Row over Monet’s masterpiece highlights the importance of a professional will
21 January 2016
A 100 year old will dispute over the ownership of a Monet masterpiece has raised its head once again, highlighting the importance of using a solicitor to draw up your will, and make any amendments to it.
The painting ‘Lavacourt under Snow’ by Claude Monet is one of 39 impressionist paintings originally left to London’s National Gallery in the will of Irish born art collector Sir Hugh Lane, who died in 1915. However, it seems that Sir Hugh later changed his mind and decided to leave the paintings to Dublin City Gallery instead. He signed a codicil to his will to make the change, but did not have it witnessed, raising questions about the validity of the codicil.
The paintings have remained the property of the National Gallery, but have been periodically loaned to Dublin under an “amicable agreement” that expires in 2019. Dublin City Council is appealing for the paintings to be given to them permanently.
While we may not all have priceless paintings to pass on, families can fall out and disputes can arise over jewellery, antiques and family heirlooms.

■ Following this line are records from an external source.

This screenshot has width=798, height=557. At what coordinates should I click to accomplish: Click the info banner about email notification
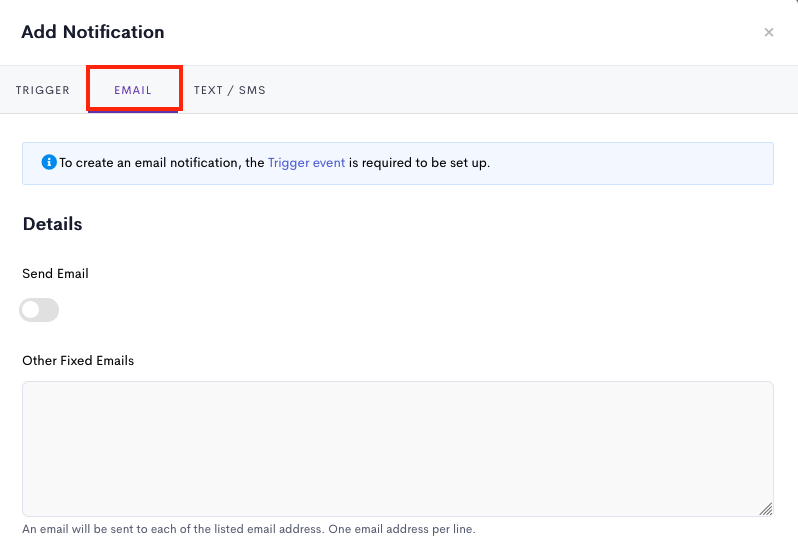pyautogui.click(x=398, y=163)
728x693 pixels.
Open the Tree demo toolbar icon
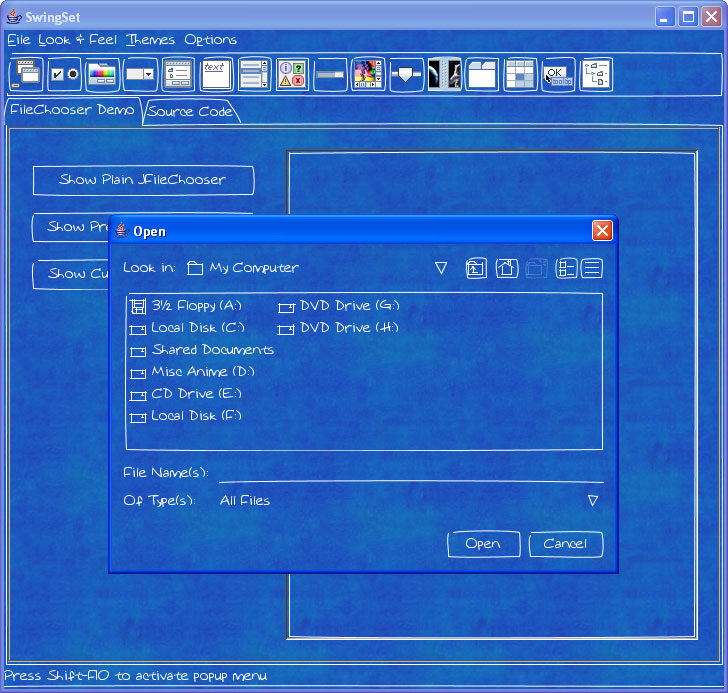point(596,74)
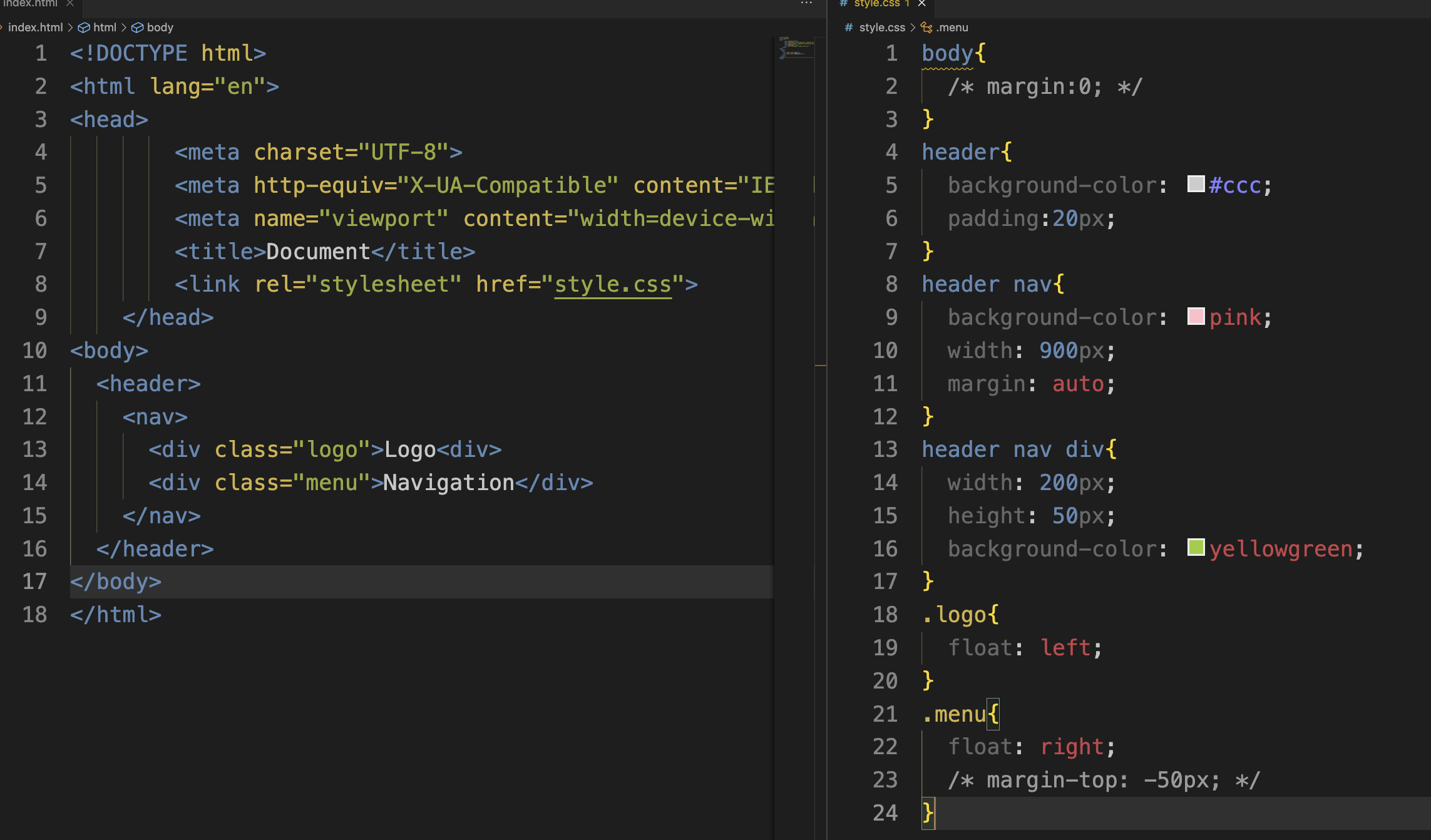Open the #ccc color swatch picker
The image size is (1431, 840).
pyautogui.click(x=1196, y=184)
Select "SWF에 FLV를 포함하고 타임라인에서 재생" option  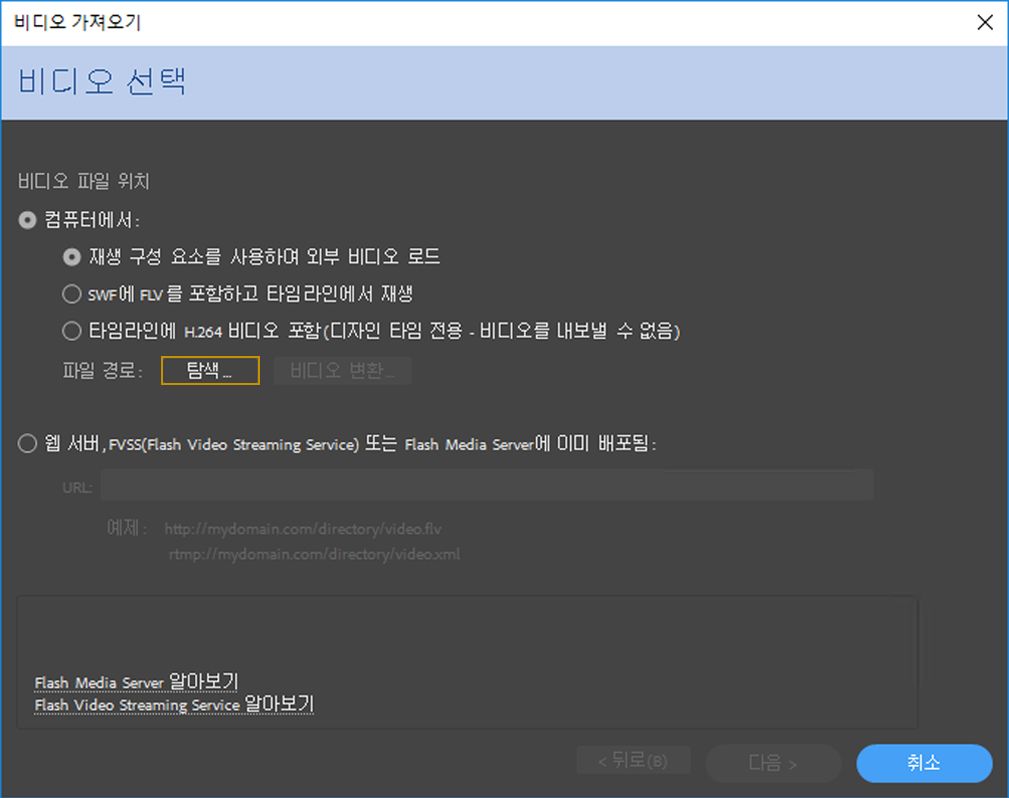pyautogui.click(x=71, y=293)
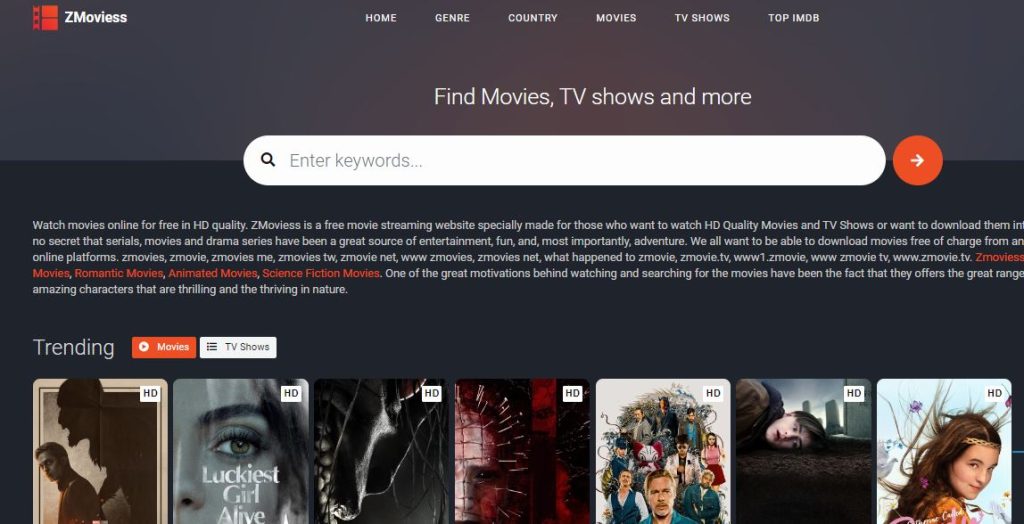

Making a will provides the perfect opportunity to decide whom you would like your most treasured possessions to go to. While family members and friends may be at the top of the list, you may also want to leave some gifts to charity in your will. However, as Stephen Myers, director and wills and probate solicitor at Myers & Co Solicitors in Burslem, Stoke on Trent explains, having your will or codicil professionally drafted by a lawyer and witnessed appropriately is the best way to ensure that your wishes are followed after you die.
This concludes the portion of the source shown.